EXERCISE INSTRUCTIONS: Can you rewrite the lines from the one containing "Identify the location of position-badge: 10." up to and including the one containing "coordinates (600, 388).", substituting "Screenshot resolution" for "Image resolution" and leaving everything else unchanged?

SOURCE DATA:
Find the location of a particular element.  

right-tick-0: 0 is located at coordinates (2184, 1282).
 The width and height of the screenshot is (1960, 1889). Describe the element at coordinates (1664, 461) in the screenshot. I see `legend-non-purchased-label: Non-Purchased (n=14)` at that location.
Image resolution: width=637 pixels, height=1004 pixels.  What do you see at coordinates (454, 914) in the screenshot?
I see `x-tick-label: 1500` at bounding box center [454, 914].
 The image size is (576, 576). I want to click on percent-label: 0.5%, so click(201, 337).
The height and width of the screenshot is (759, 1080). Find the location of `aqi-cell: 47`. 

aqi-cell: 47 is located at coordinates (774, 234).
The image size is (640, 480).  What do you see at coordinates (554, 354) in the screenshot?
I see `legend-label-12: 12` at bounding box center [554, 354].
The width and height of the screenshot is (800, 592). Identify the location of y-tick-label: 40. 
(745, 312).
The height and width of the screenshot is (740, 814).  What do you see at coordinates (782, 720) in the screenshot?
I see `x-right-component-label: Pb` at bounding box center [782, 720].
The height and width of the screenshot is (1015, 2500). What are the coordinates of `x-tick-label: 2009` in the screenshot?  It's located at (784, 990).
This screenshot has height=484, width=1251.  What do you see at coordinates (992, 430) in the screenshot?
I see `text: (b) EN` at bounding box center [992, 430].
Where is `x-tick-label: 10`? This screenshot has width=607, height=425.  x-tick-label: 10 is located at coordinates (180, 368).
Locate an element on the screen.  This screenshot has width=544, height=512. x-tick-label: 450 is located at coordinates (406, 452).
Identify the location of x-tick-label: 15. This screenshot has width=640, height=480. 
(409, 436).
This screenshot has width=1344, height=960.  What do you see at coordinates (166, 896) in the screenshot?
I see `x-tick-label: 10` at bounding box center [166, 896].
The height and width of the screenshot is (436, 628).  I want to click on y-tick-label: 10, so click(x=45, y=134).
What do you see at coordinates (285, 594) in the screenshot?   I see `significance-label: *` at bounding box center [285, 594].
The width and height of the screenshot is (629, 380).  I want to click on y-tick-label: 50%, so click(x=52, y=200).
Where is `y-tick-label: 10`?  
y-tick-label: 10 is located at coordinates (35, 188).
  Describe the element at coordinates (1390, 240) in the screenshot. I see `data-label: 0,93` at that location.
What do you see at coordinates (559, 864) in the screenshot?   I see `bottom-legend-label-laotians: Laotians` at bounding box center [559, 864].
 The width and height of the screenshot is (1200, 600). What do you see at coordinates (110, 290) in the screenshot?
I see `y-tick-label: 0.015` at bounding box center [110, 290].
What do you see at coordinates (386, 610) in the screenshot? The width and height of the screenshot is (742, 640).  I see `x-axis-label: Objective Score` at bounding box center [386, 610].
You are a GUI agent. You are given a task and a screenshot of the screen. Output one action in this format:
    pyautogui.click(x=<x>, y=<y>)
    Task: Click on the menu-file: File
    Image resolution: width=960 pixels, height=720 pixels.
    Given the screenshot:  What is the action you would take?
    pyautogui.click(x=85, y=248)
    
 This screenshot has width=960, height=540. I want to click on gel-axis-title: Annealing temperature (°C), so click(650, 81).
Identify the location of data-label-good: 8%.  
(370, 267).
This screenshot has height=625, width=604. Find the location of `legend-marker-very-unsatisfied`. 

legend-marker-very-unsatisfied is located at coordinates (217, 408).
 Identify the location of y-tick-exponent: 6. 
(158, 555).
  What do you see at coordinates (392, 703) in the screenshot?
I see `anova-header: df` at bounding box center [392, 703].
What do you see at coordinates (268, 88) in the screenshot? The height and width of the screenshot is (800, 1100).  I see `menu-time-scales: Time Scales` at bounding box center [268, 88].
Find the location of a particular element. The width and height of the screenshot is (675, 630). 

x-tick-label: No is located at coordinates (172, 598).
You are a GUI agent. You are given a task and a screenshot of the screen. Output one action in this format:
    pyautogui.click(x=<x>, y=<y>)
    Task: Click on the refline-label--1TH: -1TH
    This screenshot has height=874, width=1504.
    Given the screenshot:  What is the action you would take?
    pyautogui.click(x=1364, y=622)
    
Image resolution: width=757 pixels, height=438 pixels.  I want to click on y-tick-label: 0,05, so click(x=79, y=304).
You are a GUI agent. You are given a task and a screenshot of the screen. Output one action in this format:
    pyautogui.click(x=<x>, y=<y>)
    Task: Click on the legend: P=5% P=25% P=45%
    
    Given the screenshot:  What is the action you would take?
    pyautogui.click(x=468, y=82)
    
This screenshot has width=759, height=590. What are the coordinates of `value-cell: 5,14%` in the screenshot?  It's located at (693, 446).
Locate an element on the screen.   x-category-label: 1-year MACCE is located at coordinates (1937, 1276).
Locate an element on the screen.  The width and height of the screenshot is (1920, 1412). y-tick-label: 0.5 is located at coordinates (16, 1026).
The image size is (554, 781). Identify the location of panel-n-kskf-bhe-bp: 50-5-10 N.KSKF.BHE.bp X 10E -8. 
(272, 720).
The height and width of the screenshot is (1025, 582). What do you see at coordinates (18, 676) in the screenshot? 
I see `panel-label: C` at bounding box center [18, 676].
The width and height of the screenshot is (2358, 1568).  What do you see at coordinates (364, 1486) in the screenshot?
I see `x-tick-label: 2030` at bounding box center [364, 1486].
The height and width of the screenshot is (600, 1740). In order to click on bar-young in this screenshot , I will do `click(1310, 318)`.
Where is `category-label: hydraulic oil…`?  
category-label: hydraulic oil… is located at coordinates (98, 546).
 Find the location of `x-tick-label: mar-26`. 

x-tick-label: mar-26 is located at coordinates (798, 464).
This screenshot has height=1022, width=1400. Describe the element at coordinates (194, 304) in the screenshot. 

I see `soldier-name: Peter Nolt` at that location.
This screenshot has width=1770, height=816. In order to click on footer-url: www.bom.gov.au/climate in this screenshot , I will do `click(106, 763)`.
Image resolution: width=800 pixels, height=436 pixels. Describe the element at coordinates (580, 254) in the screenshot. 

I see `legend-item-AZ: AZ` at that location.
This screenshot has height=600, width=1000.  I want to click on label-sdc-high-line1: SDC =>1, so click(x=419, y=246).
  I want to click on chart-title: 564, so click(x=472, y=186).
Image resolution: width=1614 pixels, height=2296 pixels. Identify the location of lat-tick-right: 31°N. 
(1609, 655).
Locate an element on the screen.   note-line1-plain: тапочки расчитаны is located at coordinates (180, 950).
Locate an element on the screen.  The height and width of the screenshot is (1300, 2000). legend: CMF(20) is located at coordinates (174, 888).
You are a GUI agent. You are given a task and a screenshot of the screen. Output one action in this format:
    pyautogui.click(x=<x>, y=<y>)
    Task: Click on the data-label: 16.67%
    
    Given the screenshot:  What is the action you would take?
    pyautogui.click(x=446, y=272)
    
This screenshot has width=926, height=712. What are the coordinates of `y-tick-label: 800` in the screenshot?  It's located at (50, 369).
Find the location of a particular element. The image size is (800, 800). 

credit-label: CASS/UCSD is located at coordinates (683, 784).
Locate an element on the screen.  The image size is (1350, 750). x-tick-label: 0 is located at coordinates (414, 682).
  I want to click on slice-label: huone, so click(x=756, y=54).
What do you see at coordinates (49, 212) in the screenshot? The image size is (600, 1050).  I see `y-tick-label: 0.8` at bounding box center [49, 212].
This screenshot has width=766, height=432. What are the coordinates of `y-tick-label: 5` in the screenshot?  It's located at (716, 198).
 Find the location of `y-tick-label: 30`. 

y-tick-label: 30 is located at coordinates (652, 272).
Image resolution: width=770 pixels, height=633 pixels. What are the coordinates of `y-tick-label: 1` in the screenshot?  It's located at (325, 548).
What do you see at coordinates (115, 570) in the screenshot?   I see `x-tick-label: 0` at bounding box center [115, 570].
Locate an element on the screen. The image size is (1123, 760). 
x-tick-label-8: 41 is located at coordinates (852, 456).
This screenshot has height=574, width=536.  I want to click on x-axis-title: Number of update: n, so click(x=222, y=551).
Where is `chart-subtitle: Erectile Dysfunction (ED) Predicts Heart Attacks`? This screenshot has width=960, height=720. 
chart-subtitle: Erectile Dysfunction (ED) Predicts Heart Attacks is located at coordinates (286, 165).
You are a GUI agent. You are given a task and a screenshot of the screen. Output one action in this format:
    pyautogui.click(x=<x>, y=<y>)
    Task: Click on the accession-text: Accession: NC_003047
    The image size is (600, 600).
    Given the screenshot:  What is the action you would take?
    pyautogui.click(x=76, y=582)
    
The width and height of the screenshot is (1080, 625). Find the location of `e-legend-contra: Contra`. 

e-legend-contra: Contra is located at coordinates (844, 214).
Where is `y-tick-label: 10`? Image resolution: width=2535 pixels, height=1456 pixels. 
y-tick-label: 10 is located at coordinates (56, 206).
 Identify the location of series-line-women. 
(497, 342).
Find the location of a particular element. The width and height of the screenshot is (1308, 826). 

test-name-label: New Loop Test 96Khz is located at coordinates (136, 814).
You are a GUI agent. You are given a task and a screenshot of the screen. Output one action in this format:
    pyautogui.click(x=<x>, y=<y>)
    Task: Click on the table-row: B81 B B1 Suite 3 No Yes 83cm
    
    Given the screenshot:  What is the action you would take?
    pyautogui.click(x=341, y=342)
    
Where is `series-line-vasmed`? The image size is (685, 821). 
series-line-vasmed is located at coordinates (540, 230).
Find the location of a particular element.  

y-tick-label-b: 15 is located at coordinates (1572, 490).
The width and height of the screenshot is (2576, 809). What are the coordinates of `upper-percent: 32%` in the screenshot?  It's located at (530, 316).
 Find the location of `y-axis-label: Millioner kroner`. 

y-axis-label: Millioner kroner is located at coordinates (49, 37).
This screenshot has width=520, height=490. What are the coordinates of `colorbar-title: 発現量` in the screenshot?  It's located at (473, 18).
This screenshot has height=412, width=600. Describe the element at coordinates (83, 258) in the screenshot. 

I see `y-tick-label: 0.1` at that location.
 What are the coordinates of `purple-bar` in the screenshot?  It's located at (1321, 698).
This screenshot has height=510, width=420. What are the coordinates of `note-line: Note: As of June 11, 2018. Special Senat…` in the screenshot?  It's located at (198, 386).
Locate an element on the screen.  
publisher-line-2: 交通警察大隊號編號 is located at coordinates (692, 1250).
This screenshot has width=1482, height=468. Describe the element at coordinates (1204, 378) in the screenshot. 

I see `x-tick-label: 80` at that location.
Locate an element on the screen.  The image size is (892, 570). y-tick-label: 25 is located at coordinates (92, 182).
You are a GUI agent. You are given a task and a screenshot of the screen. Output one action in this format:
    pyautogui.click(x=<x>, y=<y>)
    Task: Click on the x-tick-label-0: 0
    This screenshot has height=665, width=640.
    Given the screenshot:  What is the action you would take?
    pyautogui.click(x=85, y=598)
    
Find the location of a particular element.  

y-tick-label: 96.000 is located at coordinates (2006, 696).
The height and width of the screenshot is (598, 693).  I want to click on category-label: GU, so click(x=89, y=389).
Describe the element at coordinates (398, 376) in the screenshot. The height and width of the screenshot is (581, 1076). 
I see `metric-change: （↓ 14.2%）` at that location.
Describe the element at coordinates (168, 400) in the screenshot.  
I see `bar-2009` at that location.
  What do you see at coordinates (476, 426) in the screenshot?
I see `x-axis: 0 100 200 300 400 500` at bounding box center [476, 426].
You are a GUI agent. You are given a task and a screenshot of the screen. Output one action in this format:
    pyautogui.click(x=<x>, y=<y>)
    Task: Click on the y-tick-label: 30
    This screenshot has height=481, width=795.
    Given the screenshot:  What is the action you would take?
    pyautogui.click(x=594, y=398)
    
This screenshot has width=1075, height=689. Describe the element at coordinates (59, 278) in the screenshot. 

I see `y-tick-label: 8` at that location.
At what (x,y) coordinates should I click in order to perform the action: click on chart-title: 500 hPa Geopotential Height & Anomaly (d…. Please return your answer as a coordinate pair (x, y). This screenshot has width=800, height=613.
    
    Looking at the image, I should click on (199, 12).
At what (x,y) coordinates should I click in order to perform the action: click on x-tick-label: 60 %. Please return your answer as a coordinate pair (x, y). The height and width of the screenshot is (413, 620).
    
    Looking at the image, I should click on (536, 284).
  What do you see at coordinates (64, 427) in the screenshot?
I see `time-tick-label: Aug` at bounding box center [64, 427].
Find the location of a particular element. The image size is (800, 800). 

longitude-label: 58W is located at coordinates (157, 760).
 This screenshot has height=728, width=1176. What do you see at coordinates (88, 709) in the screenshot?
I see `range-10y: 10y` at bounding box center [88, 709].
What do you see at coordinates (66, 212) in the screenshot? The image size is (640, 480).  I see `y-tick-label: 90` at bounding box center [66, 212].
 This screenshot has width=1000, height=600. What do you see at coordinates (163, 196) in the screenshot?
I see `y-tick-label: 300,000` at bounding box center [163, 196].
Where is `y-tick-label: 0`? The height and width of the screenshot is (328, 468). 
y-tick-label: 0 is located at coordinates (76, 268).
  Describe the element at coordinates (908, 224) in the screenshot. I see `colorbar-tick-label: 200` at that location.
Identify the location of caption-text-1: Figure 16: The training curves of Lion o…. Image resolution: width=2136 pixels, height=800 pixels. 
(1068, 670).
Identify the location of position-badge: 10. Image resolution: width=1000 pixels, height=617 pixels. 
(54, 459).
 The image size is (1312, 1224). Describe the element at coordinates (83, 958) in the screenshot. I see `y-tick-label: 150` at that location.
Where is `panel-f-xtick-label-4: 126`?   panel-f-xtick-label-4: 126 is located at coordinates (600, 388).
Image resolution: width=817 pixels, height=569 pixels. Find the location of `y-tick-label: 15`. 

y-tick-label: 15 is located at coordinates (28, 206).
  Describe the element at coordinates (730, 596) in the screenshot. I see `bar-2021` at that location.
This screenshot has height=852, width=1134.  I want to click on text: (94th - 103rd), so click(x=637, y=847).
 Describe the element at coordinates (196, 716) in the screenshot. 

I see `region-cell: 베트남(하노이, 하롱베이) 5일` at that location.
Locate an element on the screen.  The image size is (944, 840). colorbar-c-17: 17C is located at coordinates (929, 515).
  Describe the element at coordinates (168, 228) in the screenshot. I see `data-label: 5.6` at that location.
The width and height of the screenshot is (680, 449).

OUTPUT OF THE EXERCISE:
Identify the location of position-badge: 10. Screenshot resolution: width=1000 pixels, height=617 pixels. 
(54, 459).
 The image size is (1312, 1224). Describe the element at coordinates (83, 958) in the screenshot. I see `y-tick-label: 150` at that location.
Where is `panel-f-xtick-label-4: 126`?   panel-f-xtick-label-4: 126 is located at coordinates (600, 388).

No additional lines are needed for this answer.